Seward Henry Williams (November 7, 1870 – September 2, 1922) was an American lawyer and politician who served one term as a U.S. Representative from Ohio from 1915 to 1917.

Biography
Born in Amsterdam, New York, Williams attended the common schools, the Amsterdam Academy, Williams College, Williamstown, Massachusetts, and Princeton College.
He was graduated in law from Washington and Lee University, Lexington, Virginia, in 1895.
He was admitted to the bar in 1895 and commenced practice the same year.
City solicitor of Lorain, Ohio from 1901 to 1904.
He served as member of the State house of representatives 1910-1913.

Congress 
Williams was elected as a Republican to the Sixty-fourth Congress (March 4, 1915 – March 3, 1917).
He was an unsuccessful candidate for reelection in 1916 to the Sixty-fifth Congress.

▶ EXTRACTED MATERIAL
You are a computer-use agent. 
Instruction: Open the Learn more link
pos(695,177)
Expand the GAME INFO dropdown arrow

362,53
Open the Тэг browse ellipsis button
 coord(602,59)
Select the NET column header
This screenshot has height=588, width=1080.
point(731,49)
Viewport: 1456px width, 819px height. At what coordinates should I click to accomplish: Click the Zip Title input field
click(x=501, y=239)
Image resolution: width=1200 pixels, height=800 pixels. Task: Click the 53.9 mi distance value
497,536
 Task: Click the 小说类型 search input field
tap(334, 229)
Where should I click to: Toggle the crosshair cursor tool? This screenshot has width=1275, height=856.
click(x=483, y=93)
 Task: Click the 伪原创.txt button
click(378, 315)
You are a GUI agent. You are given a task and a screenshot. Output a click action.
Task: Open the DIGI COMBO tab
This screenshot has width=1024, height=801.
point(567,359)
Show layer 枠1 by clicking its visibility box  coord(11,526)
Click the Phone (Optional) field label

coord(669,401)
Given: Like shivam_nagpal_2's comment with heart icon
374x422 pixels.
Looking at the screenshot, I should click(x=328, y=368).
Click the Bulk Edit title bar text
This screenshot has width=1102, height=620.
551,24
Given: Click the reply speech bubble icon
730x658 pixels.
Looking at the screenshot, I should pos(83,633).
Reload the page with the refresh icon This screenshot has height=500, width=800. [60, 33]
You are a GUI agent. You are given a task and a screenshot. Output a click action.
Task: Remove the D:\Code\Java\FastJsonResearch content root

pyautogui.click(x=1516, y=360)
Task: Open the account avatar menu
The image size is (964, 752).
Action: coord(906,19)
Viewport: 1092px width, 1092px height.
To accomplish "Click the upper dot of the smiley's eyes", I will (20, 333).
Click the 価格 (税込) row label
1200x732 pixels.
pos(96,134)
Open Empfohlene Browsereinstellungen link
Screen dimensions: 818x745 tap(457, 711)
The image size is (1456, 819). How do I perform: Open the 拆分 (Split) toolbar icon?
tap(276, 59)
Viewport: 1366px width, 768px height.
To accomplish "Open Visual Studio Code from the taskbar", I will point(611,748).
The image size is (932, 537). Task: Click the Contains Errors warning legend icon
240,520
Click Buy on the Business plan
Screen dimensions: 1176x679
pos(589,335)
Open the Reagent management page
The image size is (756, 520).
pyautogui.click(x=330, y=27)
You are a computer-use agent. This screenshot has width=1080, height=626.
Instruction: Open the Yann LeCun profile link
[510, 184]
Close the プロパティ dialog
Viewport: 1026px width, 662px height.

▶ PROBLEMS AND TASKS
• A. Answer these questions from the Seward Henry Williams biography:
(i) In what city was Williams born?
(ii) In what year did he graduate in law from Washington and Lee University?
(iii) As a member of which party was he elected to the Sixty-fourth Congress?
• B. Reproduce word for word the passage of the Seward Henry Williams biography from "He was admitted" up to and including "the Sixty-fifth Congress.".
The records are separate from the Seward Henry Williams biography.

▶ COMPLETE ANSWERS
• A.
(i) Amsterdam, New York
(ii) 1895
(iii) Republican

• B.
He was admitted to the bar in 1895 and commenced practice the same year.
City solicitor of Lorain, Ohio from 1901 to 1904.
He served as member of the State house of representatives 1910-1913.

Congress 
Williams was elected as a Republican to the Sixty-fourth Congress (March 4, 1915 – March 3, 1917).
He was an unsuccessful candidate for reelection in 1916 to the Sixty-fifth Congress.